Понесся дальше, вверх по реке, туда, где на изгибе образовывался широкий плес.
Там он разглядел черную фигуру медведя, что ворочал лапой коряжистый мокрый пень.
Покружив над ним, Данила отправился дальше и оглядел каменистую осыпь у берега.
Река здесь пенилась по порогам и над водой поднималась водяная пыль.
По сторонам потока образовалось причудливое ледяное кружево, превращающее валуны в сверкающие замки и гроты.
Опустившись пониже, он осмотрел подступающий к осыпи лес и наметил несколько мест, где можно было бы хорошо спрятаться. Затем он открыл глаза и переключился на «другую волну» пытаясь осторожно коснуться сознания зверя, угадывая его желания. Как не старался, Данька не обнаружил в темном мозгу ничего кроме голода и недовольства. Зверь был зол и болен, шкура его чесалась, а брюхо сводило.
Еще полтора часа они бежали по рыхлому, слоистому снегу.
Затем, после получасовой передышки, разделились: Данила вместе с Ильей пошли вперед, продвигаясь к той каменистой осыпи, куда Лискин с Камчой должны были выгнать обреченного медведя.
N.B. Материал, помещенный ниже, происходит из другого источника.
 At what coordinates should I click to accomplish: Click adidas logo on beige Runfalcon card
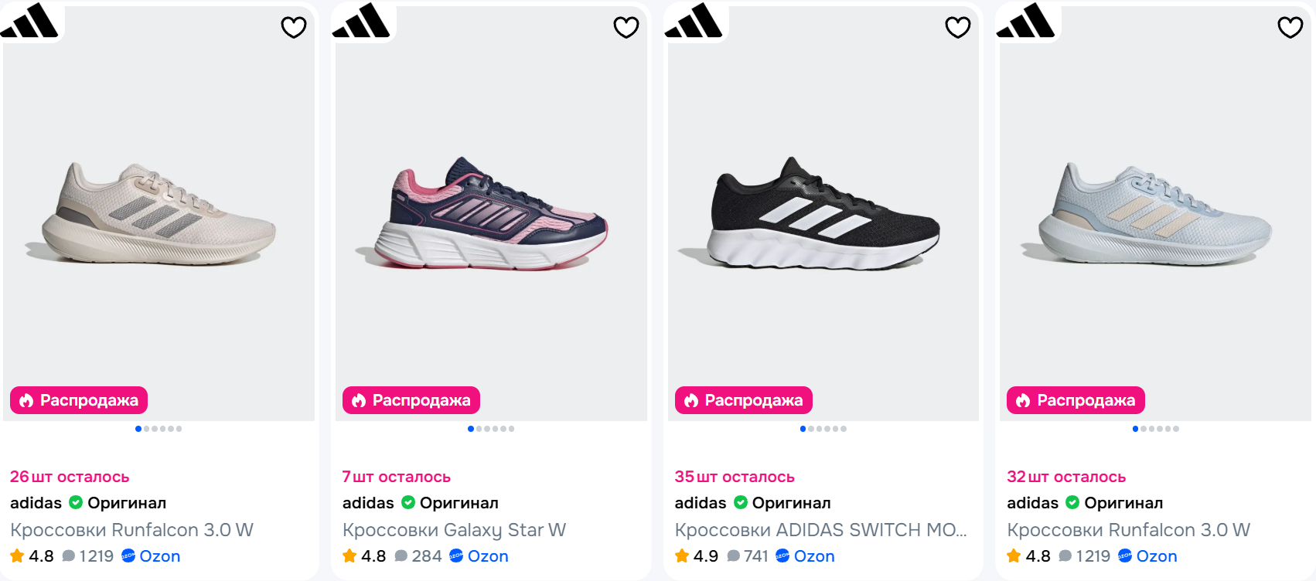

Когда Данила и Давыдов достигли намеченной точки, солнце перевалило за полуденную отметку. Легкая дымка, поднявшись откуда-то из-за леса, заволокла небо грязновато-белесой кисеей. От реки тянуло ледяной сыростью и разгорячившийся от долгого бега Данька начал нешуточно подмерзать. Они с Ильей расположились неподалеку друг от друга, прячась между больших валунов, покрытых снизу мерзлым мхом, а сверху причудливыми ледяными наплывами.